TOR VERGATA, BAMBINI AL BUIO E AL FREDDO ALL'ASILO NIDO COMUNALE "MELODILLA".

Pubblicato in Rassegna Stampa Giovedì, 07 Novembre 2013 10:55

A denunciarlo è l’associazione Avvocato del Cittadino per conto dei genitori dei bambini

Non è possibile accendere la luce. Riscaldare l’ambiente. Usare i telefoni. Continue interruzioni dell’energia elettrica rendono “impraticabile” l’asilo nido comunale “Melodilla”, sito in Roma, quartiere Tor Vergata.
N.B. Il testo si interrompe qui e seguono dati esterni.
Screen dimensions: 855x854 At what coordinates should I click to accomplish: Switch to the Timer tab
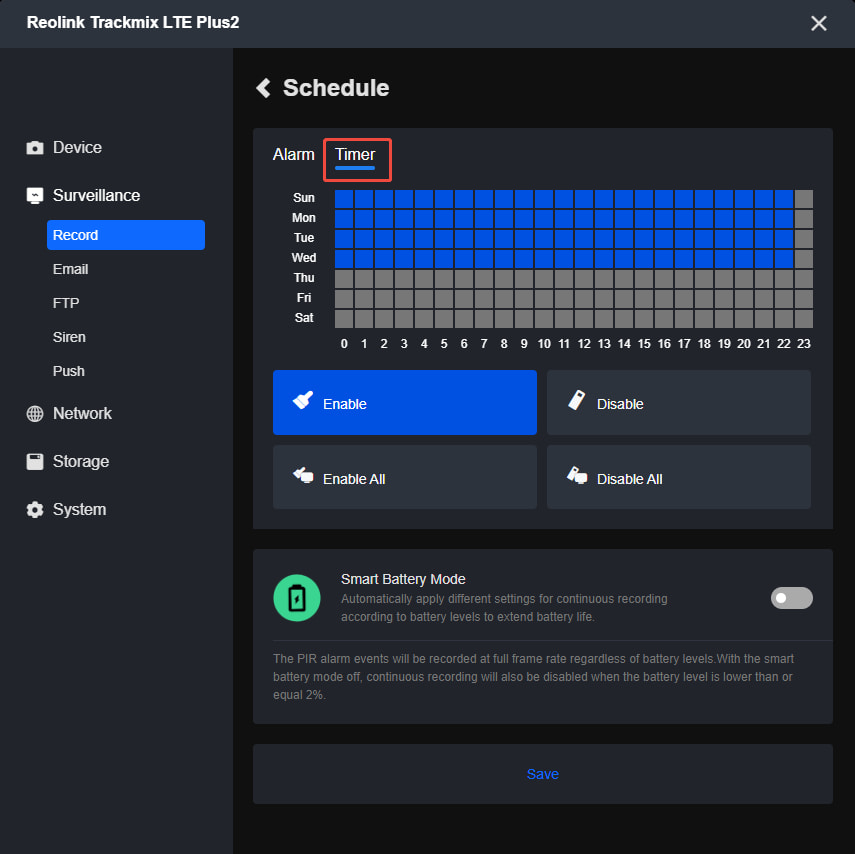[x=355, y=154]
L’associazione Avvocato del Cittadino ha raccolto l’appello dei tanti genitori indignati per la situazione in cui versa la scuola. “Una condizione davvero al limite – spiega in una nota – tra poco infatti le temperature non permetteranno più ai bambini di frequentare l’asilo, dotato di termo condizionatori che, se azionati, fanno “saltare” il contatore elettrico. Come possono tollerare i genitori una simile situazione?
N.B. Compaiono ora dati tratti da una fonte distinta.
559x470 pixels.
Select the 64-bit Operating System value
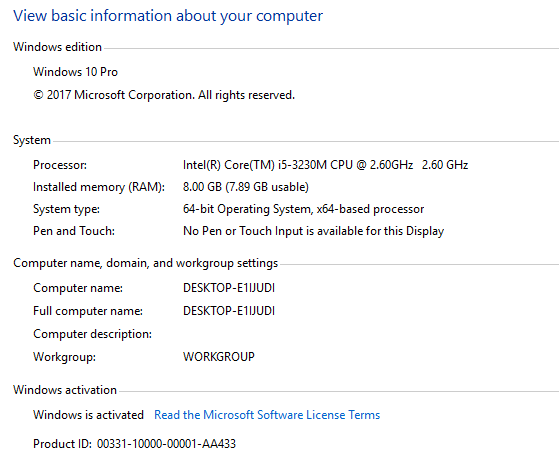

Nella “Sezione Grandi”, tra l’altro, i locali sono sprovvisti di illuminazione. I bimbi e le loro maestre si trovano quotidianamente ad affrontare condizioni al limite della decenza. Anche il funzionamento di frigoriferi (necessari per la conservazione dei pasti dei piccoli!), telefoni, lavatrici, orologi marcatempo, pc, ecc., è compromessa dalle continue sospensioni del servizio elettrico. Il personale dipendente è inoltre soggetto a continui rischi in quanto costretto a intervenire di volta in volta sul contatore dell’elettricità.

“E’ evidentemente necessario un provvedimento urgente – dice Emanuela Astolfi, presidente di Avvocato del Cittadino – Anche mio nipote, un bambino che compirà un anno tra pochi giorni, frequenta la ‘Sezione Piccoli’ dell’asilo. Una struttura moderna, costruita con materiali ecologi, che ad oggi è chiaramente inagibile. E’ poi inspiegabile il fatto che siano stati stanziati migliaia di euro per riqualificare l’asilo, che fino a poco tempo era danneggiato da infiltrazioni di acqua che rendevano l’ambiente inabitabile, ma che il problema dell’erogazione del servizio elettrico non sia stato risolto”.

Le istituzioni sono chiamate ad agire immediatamente, a potenziare o revisionare l’attuale impianto elettrico, ed a fornire delle risposte ai piccoli ed ai loro genitori, costretti a lottare per un servizio essenziale, per un sistema che gli nega un diritto fondamentale.